TASK DESCRIPTION — The entries that follow include a run beginning at the line with "Click the Dashboard" and ending at the line with "Given: Click the Target"; restate that run word for word and leave the rest out.

Items from a data source

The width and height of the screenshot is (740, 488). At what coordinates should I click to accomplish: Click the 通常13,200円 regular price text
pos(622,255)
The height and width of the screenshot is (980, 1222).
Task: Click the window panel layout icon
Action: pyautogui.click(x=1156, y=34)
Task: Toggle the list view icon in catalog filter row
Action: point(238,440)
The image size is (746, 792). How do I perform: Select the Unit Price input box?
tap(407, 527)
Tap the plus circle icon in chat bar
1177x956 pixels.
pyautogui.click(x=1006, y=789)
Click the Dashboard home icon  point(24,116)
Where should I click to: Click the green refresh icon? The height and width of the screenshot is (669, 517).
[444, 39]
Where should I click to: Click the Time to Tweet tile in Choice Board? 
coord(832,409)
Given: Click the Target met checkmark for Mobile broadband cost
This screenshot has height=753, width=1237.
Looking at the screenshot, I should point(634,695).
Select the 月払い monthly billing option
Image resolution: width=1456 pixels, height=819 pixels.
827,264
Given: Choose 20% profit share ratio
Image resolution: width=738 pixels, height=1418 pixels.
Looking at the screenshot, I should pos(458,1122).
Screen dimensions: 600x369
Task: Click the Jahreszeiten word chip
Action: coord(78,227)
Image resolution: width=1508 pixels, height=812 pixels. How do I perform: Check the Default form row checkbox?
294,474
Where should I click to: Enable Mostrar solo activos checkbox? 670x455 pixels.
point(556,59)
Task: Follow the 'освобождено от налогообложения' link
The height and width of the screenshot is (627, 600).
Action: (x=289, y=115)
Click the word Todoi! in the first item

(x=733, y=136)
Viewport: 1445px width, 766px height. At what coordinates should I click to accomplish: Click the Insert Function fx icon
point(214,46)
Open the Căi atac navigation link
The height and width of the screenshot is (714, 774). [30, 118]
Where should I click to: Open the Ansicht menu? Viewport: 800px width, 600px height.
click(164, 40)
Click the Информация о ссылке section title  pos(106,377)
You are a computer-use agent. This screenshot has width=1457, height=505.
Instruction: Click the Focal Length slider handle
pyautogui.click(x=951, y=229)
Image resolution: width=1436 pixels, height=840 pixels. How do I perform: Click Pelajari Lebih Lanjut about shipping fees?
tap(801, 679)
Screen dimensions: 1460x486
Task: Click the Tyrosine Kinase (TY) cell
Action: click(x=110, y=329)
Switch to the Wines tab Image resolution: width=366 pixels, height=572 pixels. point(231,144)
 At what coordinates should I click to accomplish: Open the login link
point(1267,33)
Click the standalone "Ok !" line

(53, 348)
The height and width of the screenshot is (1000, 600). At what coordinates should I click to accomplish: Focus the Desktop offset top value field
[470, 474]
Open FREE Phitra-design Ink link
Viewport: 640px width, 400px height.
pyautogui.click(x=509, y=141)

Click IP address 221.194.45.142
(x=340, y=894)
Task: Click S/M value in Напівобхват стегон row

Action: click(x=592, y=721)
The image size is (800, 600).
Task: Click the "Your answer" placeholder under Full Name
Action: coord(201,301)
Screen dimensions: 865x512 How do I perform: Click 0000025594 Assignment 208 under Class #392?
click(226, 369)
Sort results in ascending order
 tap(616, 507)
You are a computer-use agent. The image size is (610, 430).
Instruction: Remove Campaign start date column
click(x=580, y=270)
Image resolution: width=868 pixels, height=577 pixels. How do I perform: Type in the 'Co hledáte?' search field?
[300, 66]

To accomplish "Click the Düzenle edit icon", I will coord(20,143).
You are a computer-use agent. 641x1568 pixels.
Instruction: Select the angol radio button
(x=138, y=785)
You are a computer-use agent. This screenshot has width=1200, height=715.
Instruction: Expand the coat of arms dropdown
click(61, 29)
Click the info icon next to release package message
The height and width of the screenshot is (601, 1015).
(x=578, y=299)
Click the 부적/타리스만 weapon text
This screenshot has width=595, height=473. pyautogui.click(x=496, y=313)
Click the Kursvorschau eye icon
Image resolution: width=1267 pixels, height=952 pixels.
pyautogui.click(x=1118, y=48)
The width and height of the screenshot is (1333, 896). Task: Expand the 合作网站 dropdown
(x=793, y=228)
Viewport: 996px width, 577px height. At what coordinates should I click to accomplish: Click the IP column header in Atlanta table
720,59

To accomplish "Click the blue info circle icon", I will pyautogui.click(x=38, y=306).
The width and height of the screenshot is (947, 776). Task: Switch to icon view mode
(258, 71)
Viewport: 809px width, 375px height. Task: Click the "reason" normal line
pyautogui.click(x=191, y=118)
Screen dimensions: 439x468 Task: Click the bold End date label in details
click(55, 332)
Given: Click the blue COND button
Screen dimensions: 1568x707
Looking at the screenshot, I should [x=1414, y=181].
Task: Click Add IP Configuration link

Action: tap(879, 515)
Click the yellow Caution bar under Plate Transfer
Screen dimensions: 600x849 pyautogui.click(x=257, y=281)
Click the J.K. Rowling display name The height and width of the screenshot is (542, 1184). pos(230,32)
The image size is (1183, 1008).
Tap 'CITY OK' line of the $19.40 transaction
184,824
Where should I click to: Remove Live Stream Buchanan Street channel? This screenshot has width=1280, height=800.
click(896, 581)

TASK ANSWER —
Click the Dashboard home icon  point(24,116)
Where should I click to: Click the green refresh icon? The height and width of the screenshot is (669, 517).
[444, 39]
Where should I click to: Click the Time to Tweet tile in Choice Board? 
coord(832,409)
Given: Click the Target met checkmark for Mobile broadband cost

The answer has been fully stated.